# Records for the task
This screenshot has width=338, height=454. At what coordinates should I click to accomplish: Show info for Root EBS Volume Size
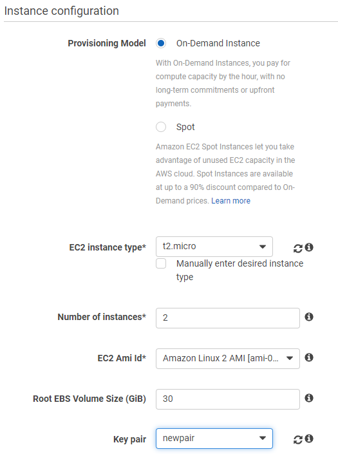(309, 398)
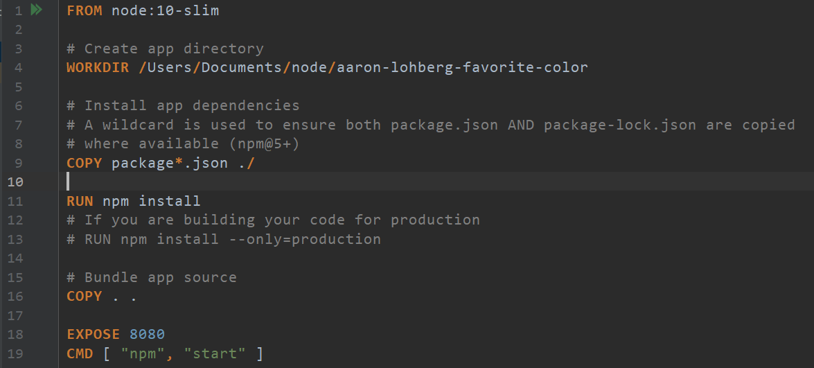
Task: Click the CMD keyword on last line
Action: tap(80, 354)
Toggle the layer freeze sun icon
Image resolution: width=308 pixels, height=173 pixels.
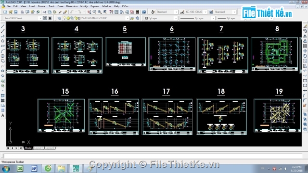[68, 18]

# Exercise brief
Extract every line of the records that contains the string "width".

# Output below
This screenshot has width=338, height=454. At what coordinates should I click to accomplish: Show info for Root EBS Volume Size
Image resolution: width=308 pixels, height=173 pixels.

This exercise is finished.